第8話 対応できない!……という名の不幸

皆さんお疲れ様です。

新しいお話をおおくり致します。

(2012/10/27 体裁統一のためのチェック)


「このバカモンがあああああああああ!!!!


 フシャーっと背中の毛を逆立てて、黒ネコさんがナイスミドルなダンディー声で罵声(ばせい)を上げています。

 僕もなにがなんだか分かりませんが、相当(そうよう)お猫さまはご立腹(りっぷく)のようです。テシテシとねこぱんちを妖精さんの頭に打ちこんでます。
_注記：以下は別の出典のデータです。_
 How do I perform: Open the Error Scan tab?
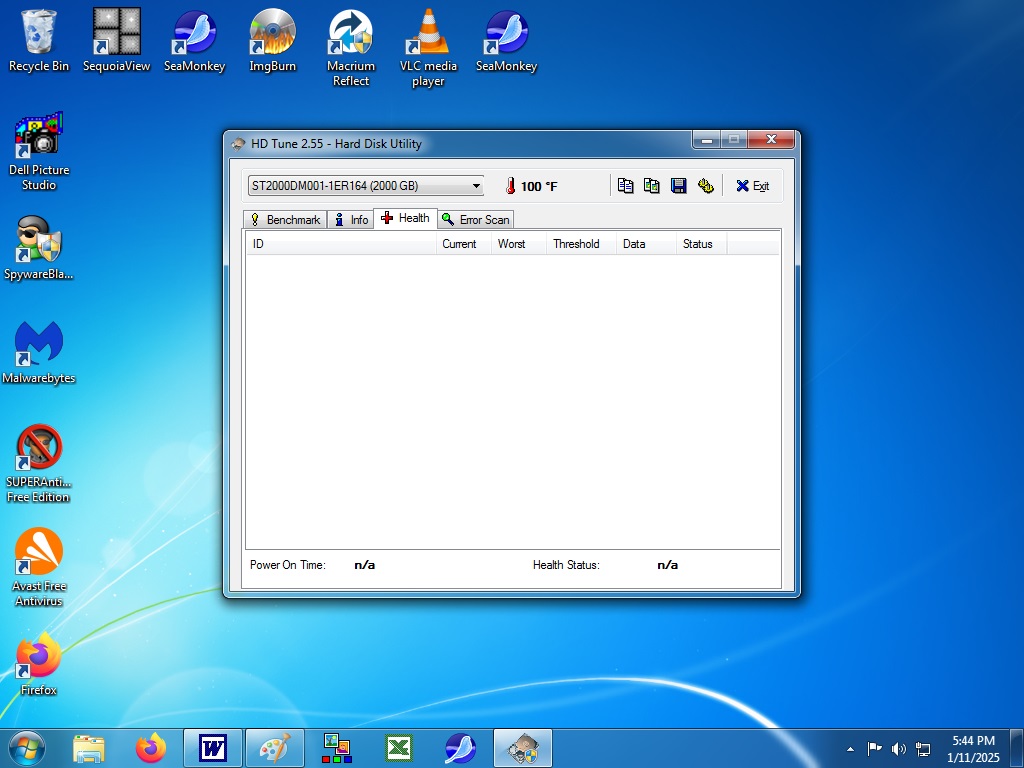[x=476, y=219]
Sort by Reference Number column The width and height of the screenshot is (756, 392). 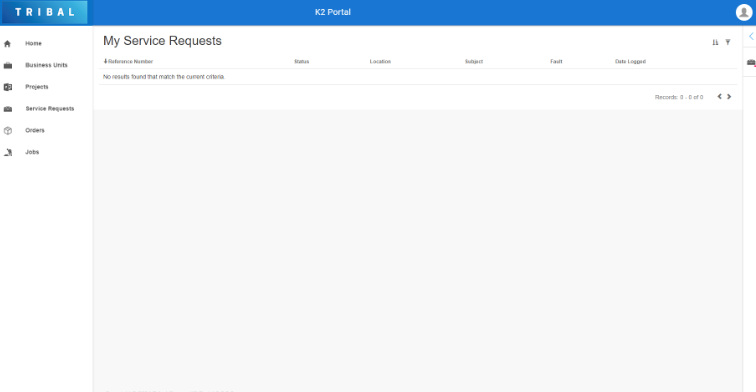point(128,61)
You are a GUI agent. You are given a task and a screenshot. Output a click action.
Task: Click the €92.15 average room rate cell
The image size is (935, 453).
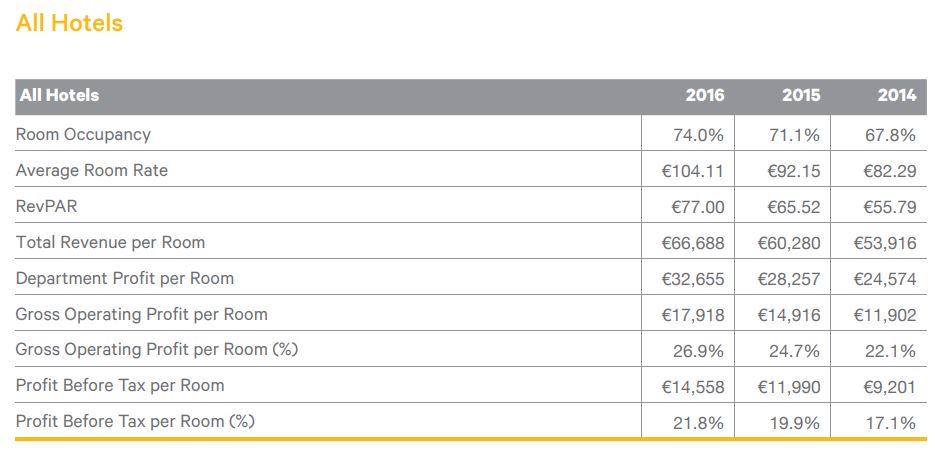(793, 171)
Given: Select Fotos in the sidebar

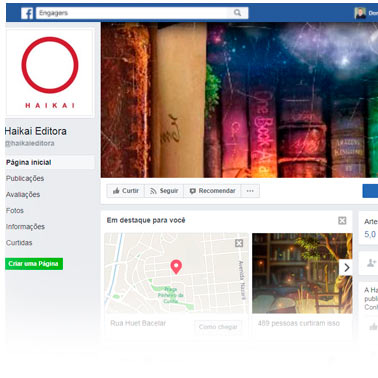Looking at the screenshot, I should pos(15,210).
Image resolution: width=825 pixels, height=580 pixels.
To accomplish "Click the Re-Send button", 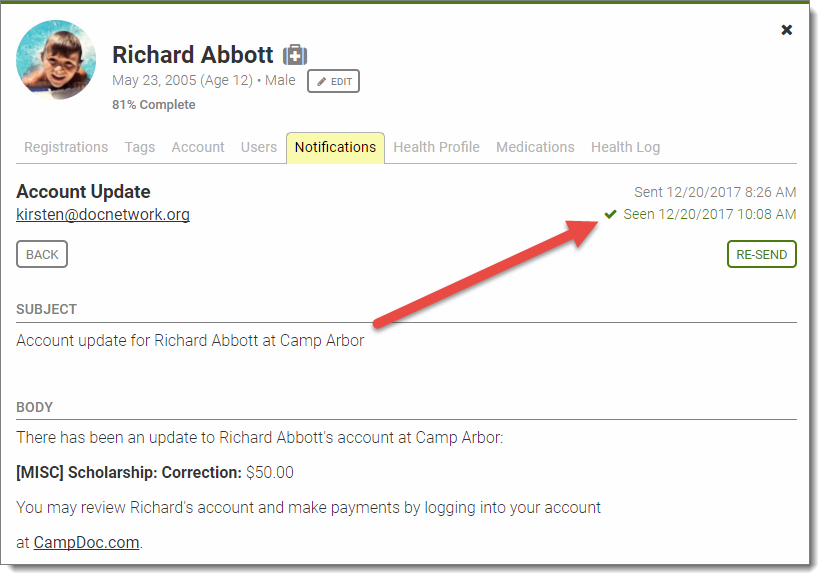I will (761, 255).

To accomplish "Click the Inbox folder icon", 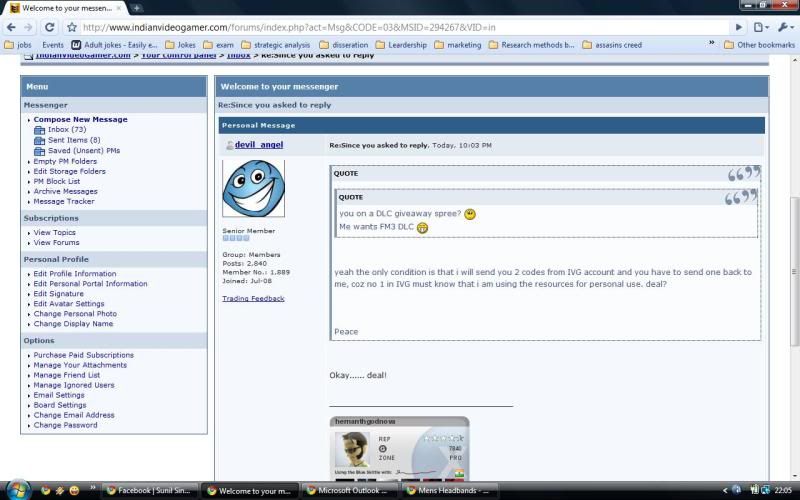I will coord(40,130).
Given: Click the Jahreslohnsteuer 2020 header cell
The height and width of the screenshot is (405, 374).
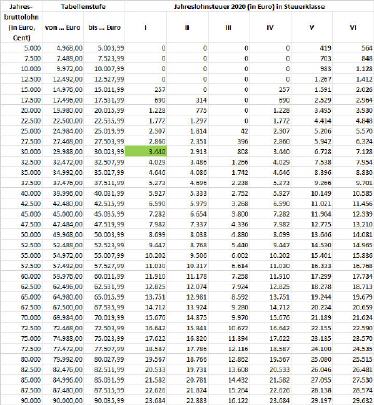Looking at the screenshot, I should coord(249,6).
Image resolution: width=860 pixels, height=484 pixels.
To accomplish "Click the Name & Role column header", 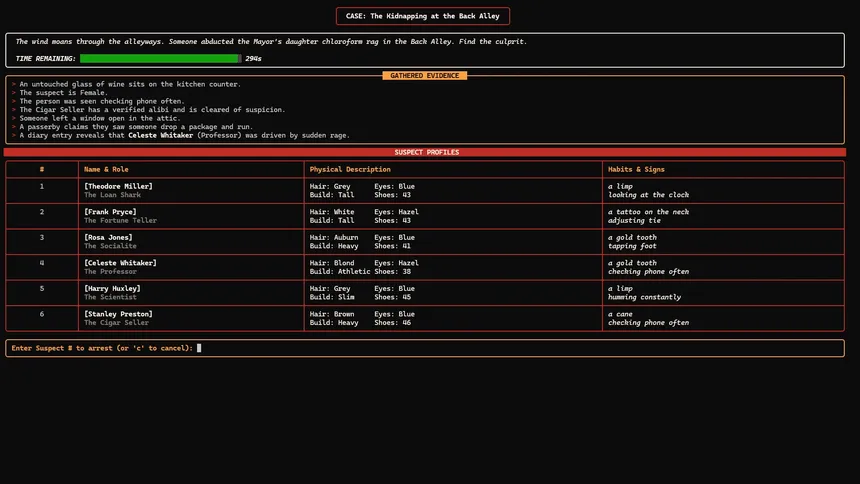I will 106,169.
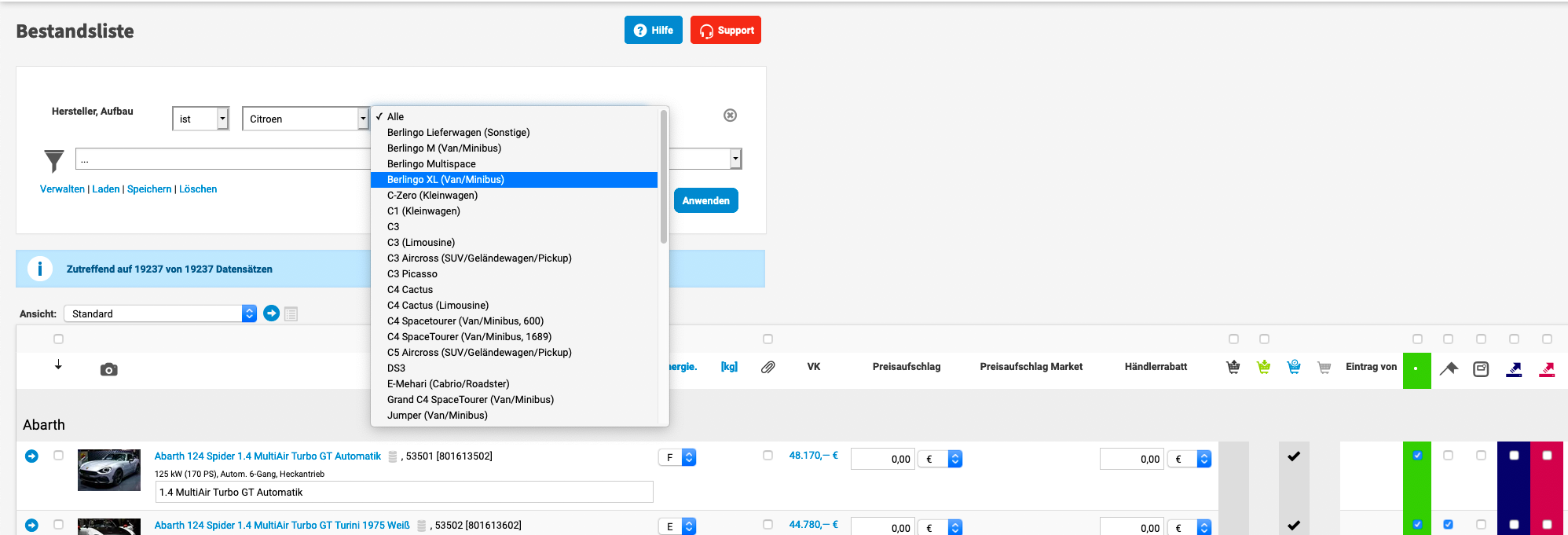
Task: Open the Abarth 124 Spider Automatik link
Action: 267,456
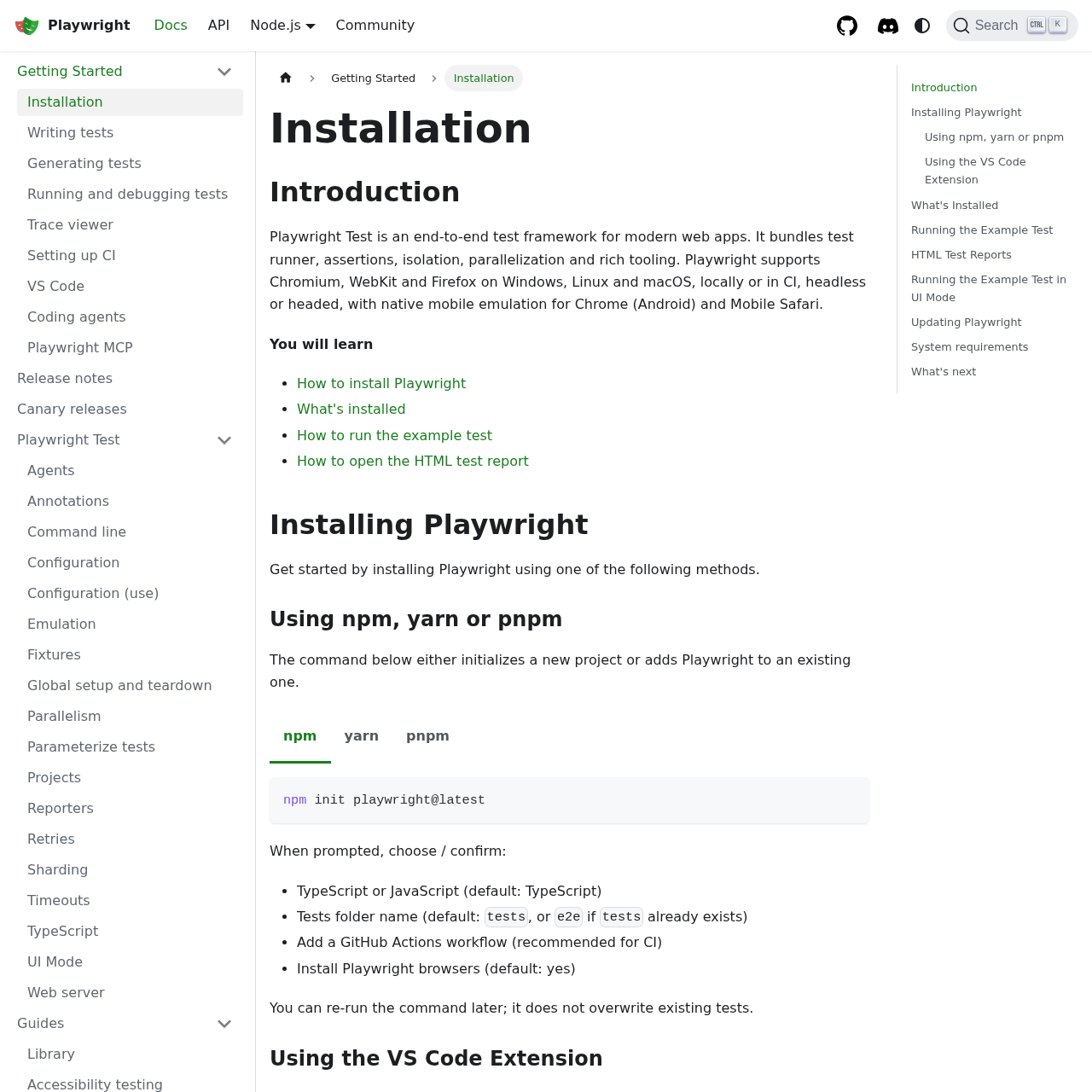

「エルカ! お前のおかげでどれだけシステムにエラーが起きたか判っているのか!」


「はぅ~……ごめんなさ~い……」


 ここは僕の住んでいる高根市の市役所、その5階にある魔法少女担当課の課長室です。

 その課長室に僕と妖精さんとレッドさんが連れて来られたんだけど、まさか課長さんがネコだとは思わなかったよ。


「佐伯明君、とんだことに巻き込んで済まなかったね」


「は? え? でも僕も色々と原因作ったみたいで……だからその~……妖精さん解放してあげてもらえませんか? じゅうぶん反省しているようなので……」


 いやね、ねこぱんちと妖精さんの格闘なんてある意味ファンシーな展開はすごく見ごたえあるんだけど、かわいそうな気もするんだよね。


「ううぅ~…佐伯さん良い子だ~…」


 妖精さんが僕の後ろに隠れた。ねこぱんちとは言えサイズ的に痛そうだしなぁ。


「キミは甘過ぎだ……」


「え?」


 レッドさんが、ため息を吐きながらボソッと言うもんだから気になって仕方ない――と気付いたらお猫さまが、

「に゛ゃぁああああああ!!!!」

と怒声を上げながら僕に(おど)り掛かって来た。


「うわぁ!? 止めてよネコさん!」


 お猫さまは声の通りオスだった。オスのアレが額に押し付けられて正直ゲンナリした。

 なんでも良いけど頭の上で格闘するのはよして欲しい。タダでさえ髪の毛長くなってるのに……。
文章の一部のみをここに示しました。